**Information given:**

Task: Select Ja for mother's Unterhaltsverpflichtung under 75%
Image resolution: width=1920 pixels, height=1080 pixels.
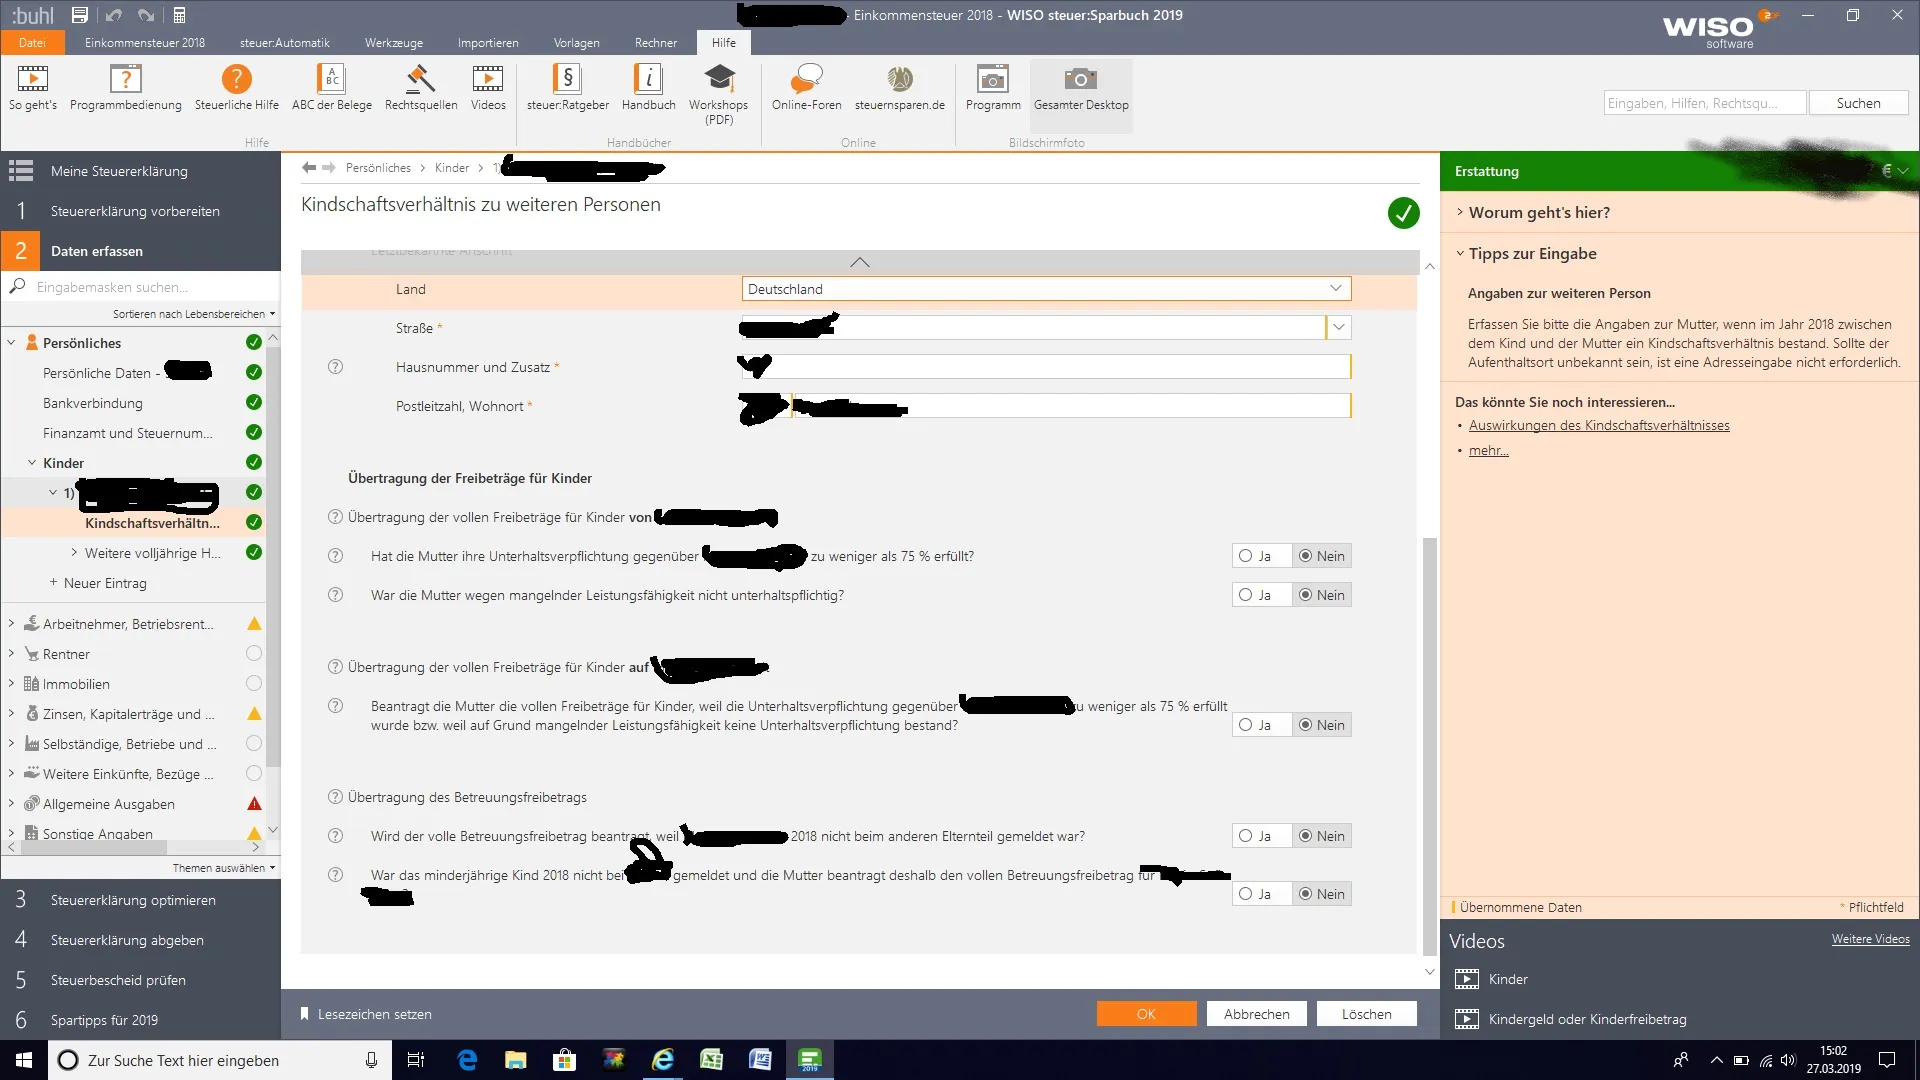Action: [x=1246, y=556]
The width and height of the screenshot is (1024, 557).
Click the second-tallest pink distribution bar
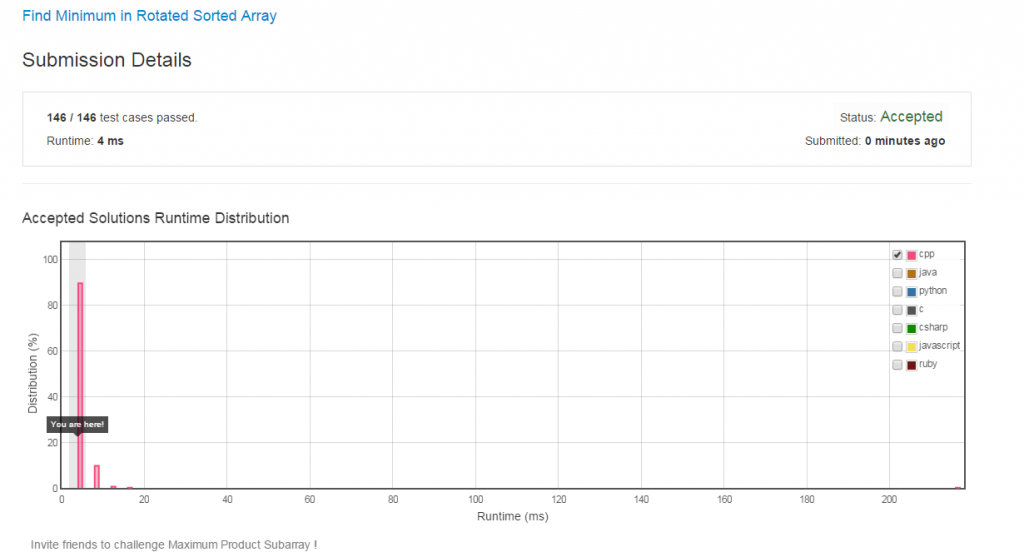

**Stated problem:**
Can you write out all the data again, swapping "pixels" for "px" everywhere it appears, changing nothing else and leaving out the pictures?

**Reply:**
Task: Select Ja for mother's Unterhaltsverpflichtung under 75%
Image resolution: width=1920 px, height=1080 px.
Action: [x=1246, y=556]
The width and height of the screenshot is (1024, 557).
Click the second-tallest pink distribution bar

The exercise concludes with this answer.